**WHAT YOU WILL DO:** Reproduce every line of the material below exactly. No pictures belong in the copy.

**SOURCE MATERIAL:**
□ □ □ □ □

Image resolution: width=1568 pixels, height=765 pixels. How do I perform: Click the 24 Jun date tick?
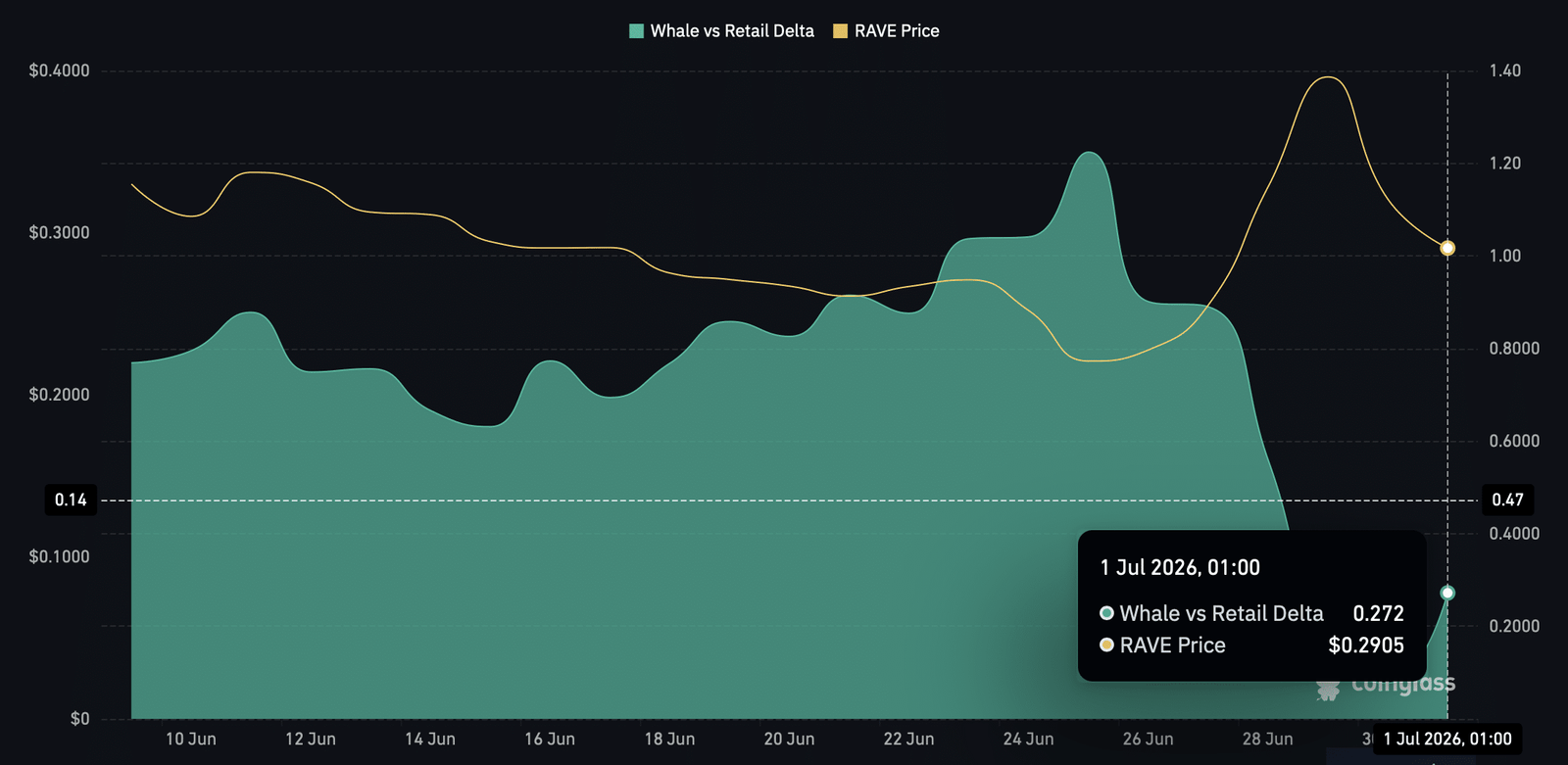tap(1028, 740)
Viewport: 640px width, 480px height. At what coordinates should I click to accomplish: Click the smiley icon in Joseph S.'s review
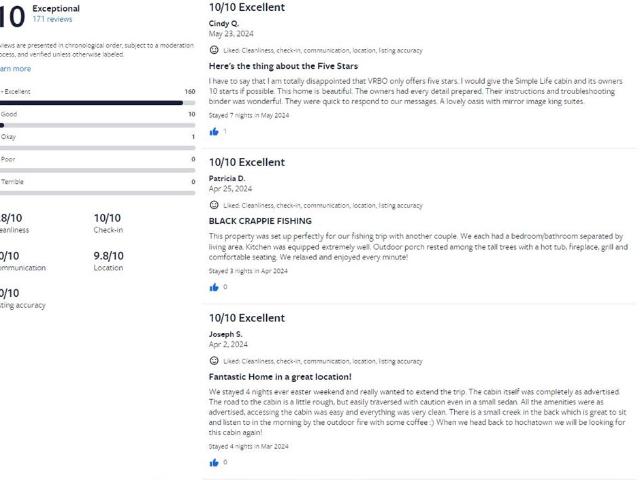pos(214,360)
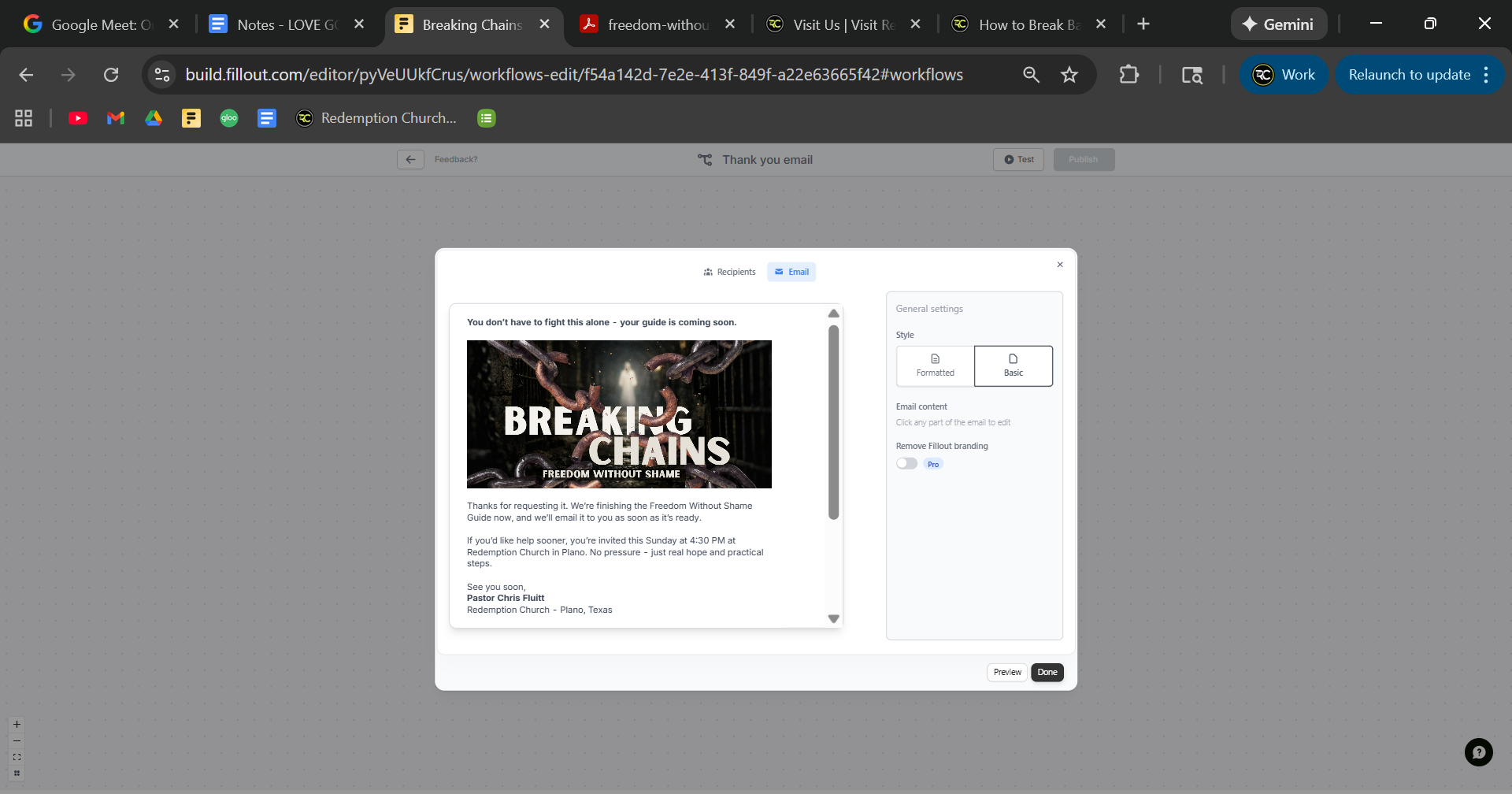The height and width of the screenshot is (794, 1512).
Task: Choose the Formatted email style
Action: point(935,365)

□ □ □ □ □

**YOUR RESPONSE:**
Image resolution: width=1568 pixels, height=765 pixels. How do I perform: Click the 24 Jun date tick?
tap(1028, 740)
Viewport: 640px width, 480px height. At what coordinates should I click to accomplish: Click the smiley icon in Joseph S.'s review
pos(214,360)
The height and width of the screenshot is (794, 1512).
Task: Choose the Formatted email style
Action: point(935,365)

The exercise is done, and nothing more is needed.